**INPUT DATA**:
[Start of Attachment]
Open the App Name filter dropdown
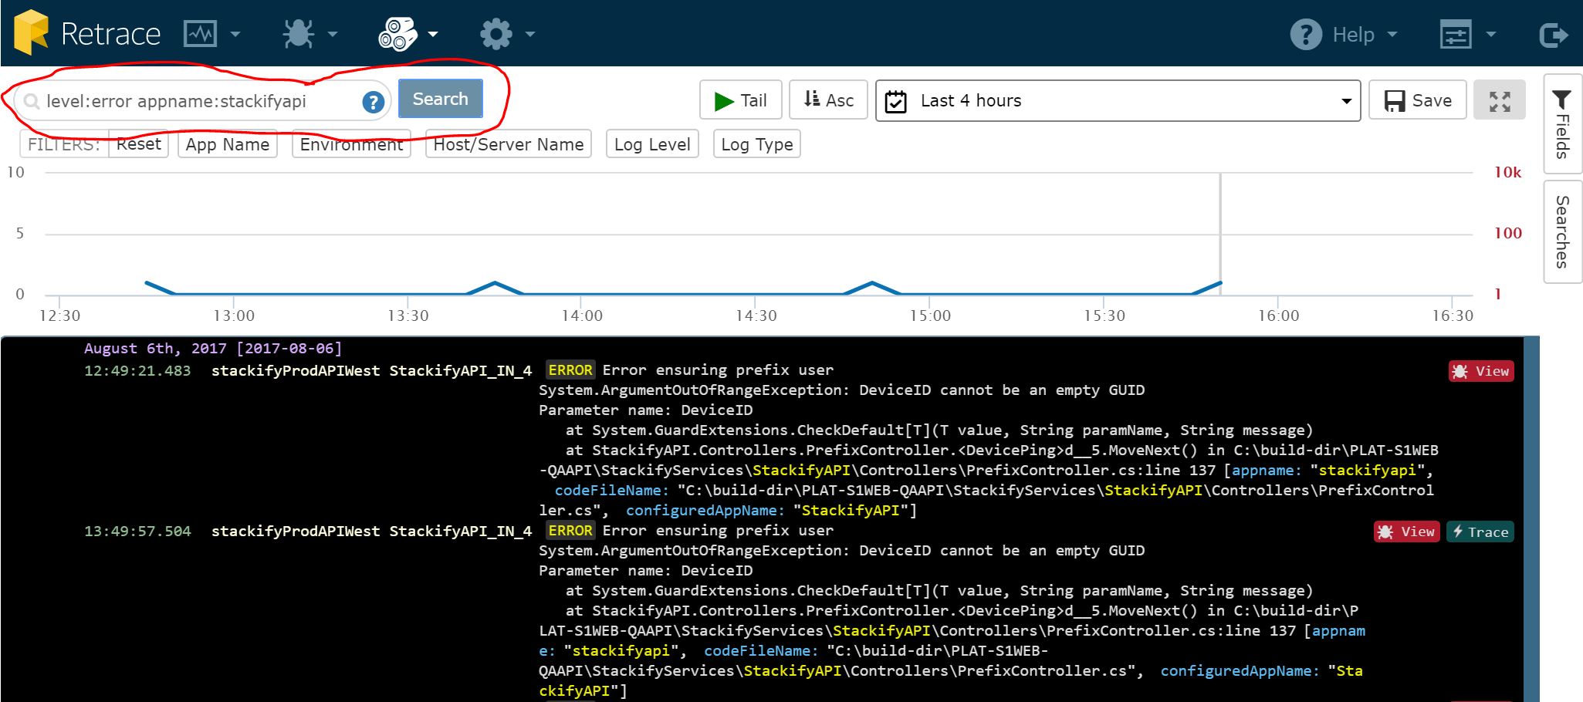 click(227, 143)
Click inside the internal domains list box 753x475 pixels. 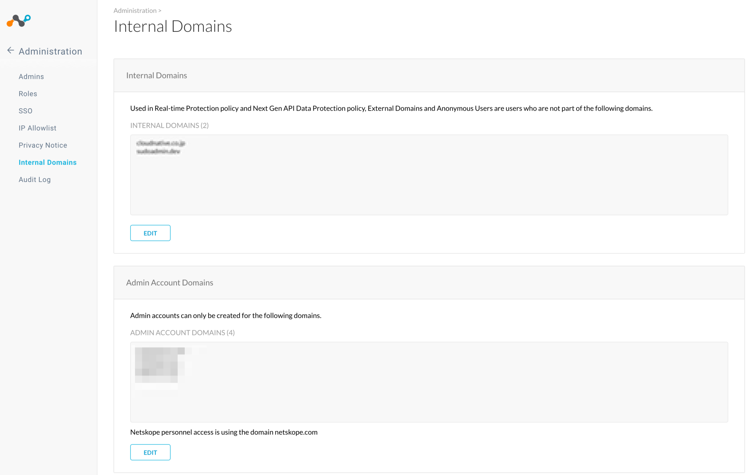coord(429,180)
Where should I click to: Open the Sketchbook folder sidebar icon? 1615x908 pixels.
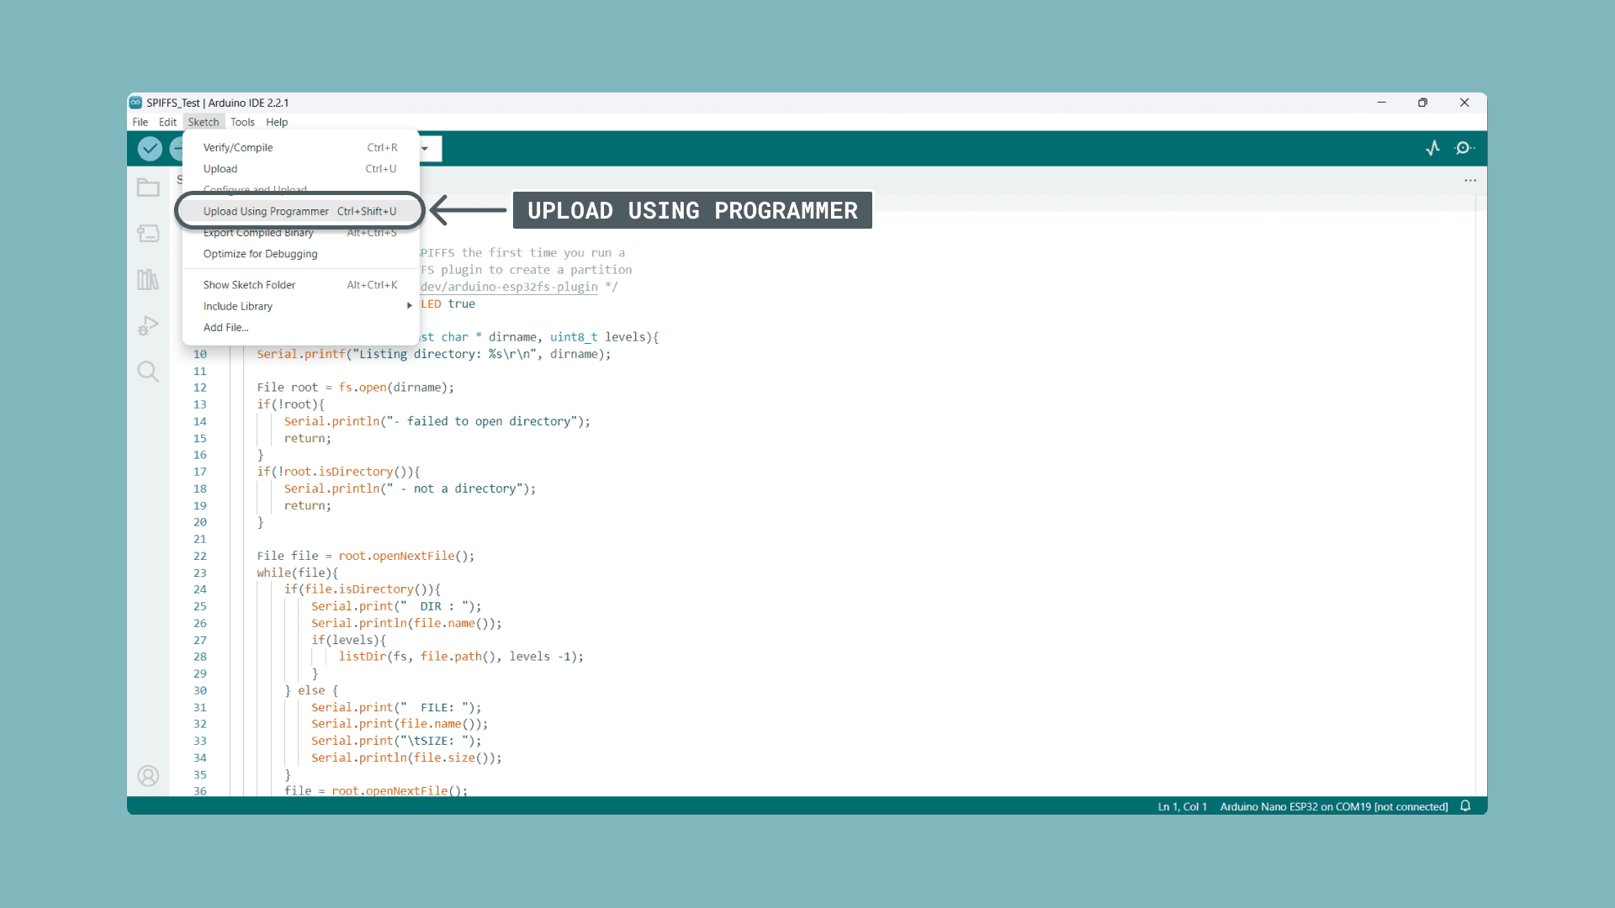tap(148, 187)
[End of Attachment]
**WHAT NEEDS TO BE DONE**: Retype exactly, please, the span from the line holding "Where should I" through the closing line of the data, both ends included, without the pictures.

**COMPLETED TASK**:
Where should I click to: Open the Sketchbook folder sidebar icon? 1615x908 pixels.
tap(148, 187)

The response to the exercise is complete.